Work order
Which lines of the records below contain the word "agent"? Show each one.

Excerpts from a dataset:
^^^^^^^^^^^^^^^^

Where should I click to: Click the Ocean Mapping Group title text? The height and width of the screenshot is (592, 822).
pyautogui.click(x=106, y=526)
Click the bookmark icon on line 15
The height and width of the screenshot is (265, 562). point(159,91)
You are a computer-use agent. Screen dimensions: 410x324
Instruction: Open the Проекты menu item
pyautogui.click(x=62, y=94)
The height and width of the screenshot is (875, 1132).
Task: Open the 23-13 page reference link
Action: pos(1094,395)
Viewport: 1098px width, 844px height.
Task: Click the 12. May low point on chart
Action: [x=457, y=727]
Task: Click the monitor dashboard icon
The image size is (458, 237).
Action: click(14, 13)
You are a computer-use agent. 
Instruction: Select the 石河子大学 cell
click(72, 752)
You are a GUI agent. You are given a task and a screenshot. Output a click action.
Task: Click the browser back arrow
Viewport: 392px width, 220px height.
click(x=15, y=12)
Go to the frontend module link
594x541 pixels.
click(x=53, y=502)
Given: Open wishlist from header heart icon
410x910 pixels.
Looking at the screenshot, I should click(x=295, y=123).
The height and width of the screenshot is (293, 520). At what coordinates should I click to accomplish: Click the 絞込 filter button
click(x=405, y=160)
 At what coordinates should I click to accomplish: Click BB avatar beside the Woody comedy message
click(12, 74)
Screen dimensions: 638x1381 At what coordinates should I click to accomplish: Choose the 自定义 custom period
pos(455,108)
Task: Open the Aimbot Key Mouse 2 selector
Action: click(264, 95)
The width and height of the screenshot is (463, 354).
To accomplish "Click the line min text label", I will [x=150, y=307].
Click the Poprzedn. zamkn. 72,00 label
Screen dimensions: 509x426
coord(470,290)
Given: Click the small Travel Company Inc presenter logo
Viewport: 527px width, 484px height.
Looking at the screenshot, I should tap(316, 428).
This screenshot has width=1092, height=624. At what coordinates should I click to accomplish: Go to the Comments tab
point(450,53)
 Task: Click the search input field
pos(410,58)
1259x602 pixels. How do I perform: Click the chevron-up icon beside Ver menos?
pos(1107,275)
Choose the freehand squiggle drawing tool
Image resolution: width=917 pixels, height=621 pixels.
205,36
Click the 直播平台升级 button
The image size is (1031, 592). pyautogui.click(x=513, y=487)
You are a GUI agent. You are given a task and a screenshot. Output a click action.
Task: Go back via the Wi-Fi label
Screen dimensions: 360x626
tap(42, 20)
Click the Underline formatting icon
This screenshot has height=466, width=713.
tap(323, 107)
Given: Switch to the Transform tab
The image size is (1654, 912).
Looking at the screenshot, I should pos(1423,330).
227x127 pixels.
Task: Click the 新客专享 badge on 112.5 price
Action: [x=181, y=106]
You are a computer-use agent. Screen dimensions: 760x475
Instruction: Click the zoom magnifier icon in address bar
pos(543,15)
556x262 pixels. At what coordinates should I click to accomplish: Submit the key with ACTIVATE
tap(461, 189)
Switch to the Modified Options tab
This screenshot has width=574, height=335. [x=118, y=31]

^^^^^^^^^^^^^^^^

Written solution
You are a computer-use agent. Screen dimensions: 410x324
You are a computer-use agent. 
You are a GUI agent. You are given a task and a screenshot. Output a click action.
You are a GUI agent. You are given a task and a screenshot. Output a click action.
You are a computer-use agent. Screen dimensions: 760x475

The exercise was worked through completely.